After years of experimentation I finally settled on a French Press and was happy with it except for the difficulty cleaning it out.

And then along came the AeroPress which I realized was the perfect way to make coffee. I now have two – one and home and a portable model at work.

For a while, I would grind a week’s worth of beans on the weekend. But then, as I fell farther, I realized that it really does make a better cup if you grind the beans fresh… and bought a simple hand grinder for my desk at work.

So now I’m exploring the (literally)world of coffee beans. I learned quickly that I like light roast (the taste of the coffee varietal and location comes through better – plus a bit more caffeine).

My favorite place for buying coffee beans is Central Market. Yes, there are some very good custom roasters in my area, and I will visit them, but each one is somewhat limited and it can be tough to find exactly what I want.
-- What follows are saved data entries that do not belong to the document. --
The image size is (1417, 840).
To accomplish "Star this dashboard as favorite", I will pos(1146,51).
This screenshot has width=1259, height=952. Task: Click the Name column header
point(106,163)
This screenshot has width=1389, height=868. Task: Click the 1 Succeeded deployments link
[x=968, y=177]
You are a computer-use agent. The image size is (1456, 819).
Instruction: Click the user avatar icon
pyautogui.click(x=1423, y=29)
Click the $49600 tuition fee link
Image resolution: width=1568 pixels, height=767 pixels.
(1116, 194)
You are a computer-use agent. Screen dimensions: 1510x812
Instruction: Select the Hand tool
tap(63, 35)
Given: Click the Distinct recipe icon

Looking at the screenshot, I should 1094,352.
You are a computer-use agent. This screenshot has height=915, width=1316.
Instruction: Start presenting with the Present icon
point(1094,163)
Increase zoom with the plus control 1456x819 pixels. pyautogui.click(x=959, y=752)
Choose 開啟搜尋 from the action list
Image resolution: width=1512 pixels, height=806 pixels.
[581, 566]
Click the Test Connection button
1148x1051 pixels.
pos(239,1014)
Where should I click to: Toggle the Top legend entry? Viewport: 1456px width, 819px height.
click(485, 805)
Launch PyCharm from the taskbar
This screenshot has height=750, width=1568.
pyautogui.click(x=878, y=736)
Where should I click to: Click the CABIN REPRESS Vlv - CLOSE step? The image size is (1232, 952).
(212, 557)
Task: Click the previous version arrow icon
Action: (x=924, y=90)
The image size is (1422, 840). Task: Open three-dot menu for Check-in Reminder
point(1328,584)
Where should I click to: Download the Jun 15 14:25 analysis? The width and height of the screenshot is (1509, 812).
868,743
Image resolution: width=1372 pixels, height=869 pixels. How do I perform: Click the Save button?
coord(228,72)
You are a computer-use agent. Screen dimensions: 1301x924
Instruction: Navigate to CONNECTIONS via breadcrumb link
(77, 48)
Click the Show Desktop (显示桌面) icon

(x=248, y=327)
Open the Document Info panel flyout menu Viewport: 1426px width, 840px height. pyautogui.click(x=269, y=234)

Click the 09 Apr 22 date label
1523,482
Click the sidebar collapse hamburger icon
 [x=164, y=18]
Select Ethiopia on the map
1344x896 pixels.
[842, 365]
Beside, most of the best Dallas roasters have product in Central Market anyway. They have a vast selection of bulk bins full of a wide variety of whole bean coffee and there is something about putting the brown bag under the chute, lifting the handle, and listening to the coffee slide down.

The only downside is there isn’t a Central Market within easy bicycling distance from my house. The other day though I was driving back from some work I did at another location of my company and the route took me by the Central Market at Lover’s Lane and Greenville. I stopped as quickly as I could and found a coffee that looked really good – In-House Roasted Coffee Nicaragua Jinotega Honey Process.

Ok, let’s back up almost fifty years. I was in high school and living in Managua. A good friend had an uncle that ran a coffee plantation in the mountains above Jinotega and three of us hitch-hiked up there over Semana Santa (Easter Break) and had a great time. We spent one night in Matagalpa (an amazing city) and one in the coffee warehouse in Jinotega (the odor was amazing) before making it all the way to the plantation. There we rode horses and explored the area. There was even a miles-long wooden aqueduct that provided water for washing the coffee beans and hydroelectric power for a few lights around the main house. Amazing memories.

So, I have a built-in preference for Nicaraguan… and especially Jinotegan coffee.

I wondered about the “Honey Process” and looked it up. It has nothing to do with honey – it refers to processing the coffee with a layer of the fruit still attached to the inner bean. Supposedly it makes for a sweeter cup.

And the coffee is fantastic. It’s exactly what I was looking for. As I begin to run low I need to get back to Central Market and buy some more. I’m a little worried that I’ll miss out on other good things if I keep buying this – but I can’t imagine anything I’d like better.

I did not set out to be a coffee snob – I really didn’t.